Dataset excerpts below:
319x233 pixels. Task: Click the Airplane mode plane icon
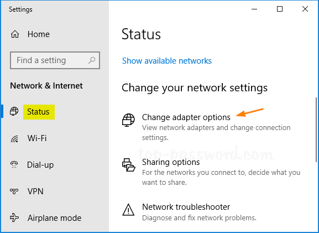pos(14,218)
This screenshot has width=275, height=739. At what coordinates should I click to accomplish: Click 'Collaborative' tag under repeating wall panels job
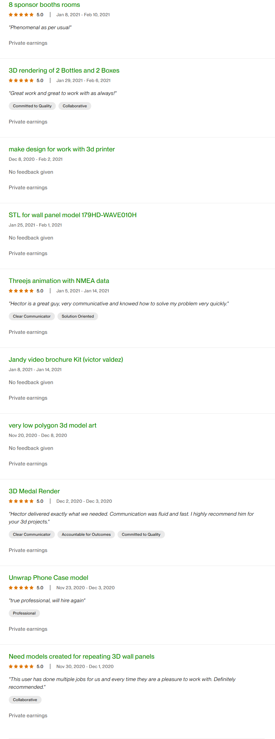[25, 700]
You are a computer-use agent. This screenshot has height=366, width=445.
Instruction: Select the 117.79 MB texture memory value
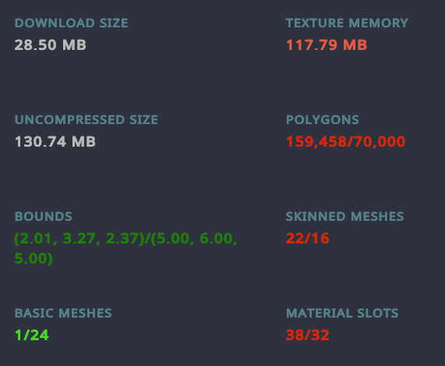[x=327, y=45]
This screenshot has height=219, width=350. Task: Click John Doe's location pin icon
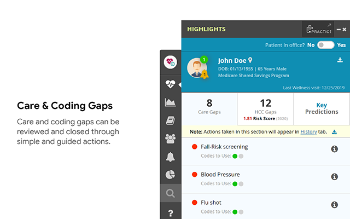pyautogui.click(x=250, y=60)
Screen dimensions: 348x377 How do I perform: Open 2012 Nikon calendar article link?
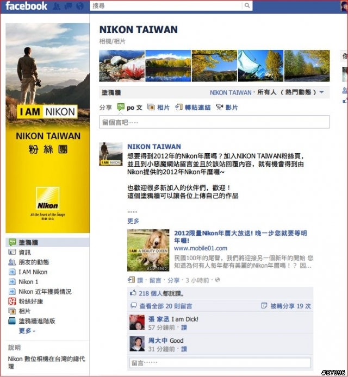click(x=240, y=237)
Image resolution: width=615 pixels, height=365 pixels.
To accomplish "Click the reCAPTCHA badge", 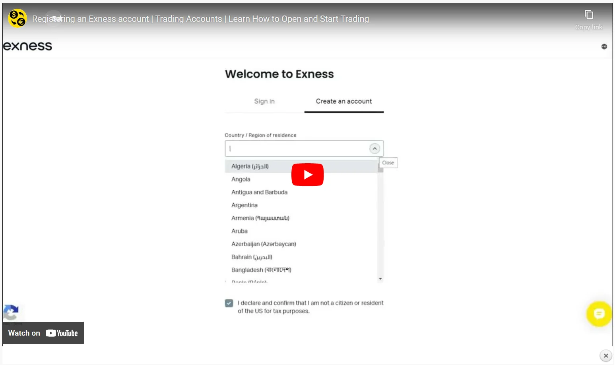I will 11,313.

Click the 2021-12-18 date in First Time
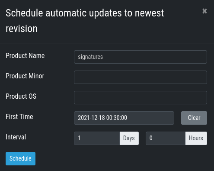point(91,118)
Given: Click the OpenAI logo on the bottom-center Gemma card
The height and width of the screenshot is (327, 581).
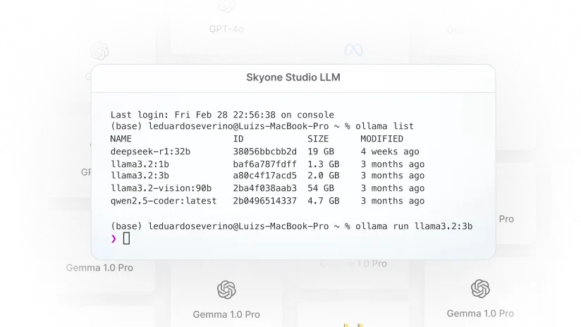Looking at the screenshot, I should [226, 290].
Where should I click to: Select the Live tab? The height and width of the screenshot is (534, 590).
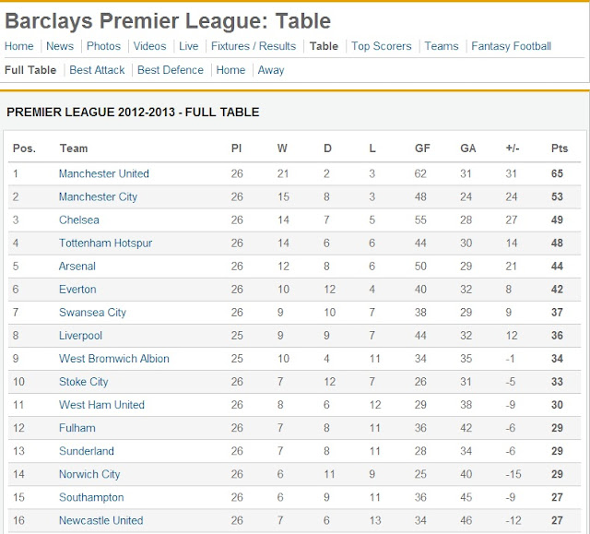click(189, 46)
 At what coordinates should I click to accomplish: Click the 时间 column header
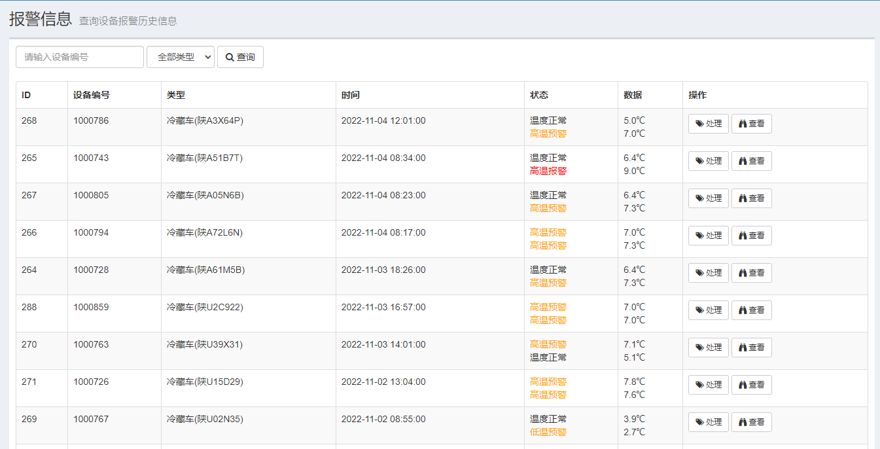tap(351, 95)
End of Dataset excerpts.
§ Instructions for the task: Because the copy must hold no pictures, return only the lines that run from the line containing "The height and width of the screenshot is (327, 581)." to the end of the data above, each exactly as it stands.

§ Exercise answer:
The height and width of the screenshot is (327, 581).
Looking at the screenshot, I should [226, 290].
Where should I click to: Select the Live tab? The height and width of the screenshot is (534, 590).
click(189, 46)
 At what coordinates should I click to accomplish: Click the 时间 column header
tap(351, 95)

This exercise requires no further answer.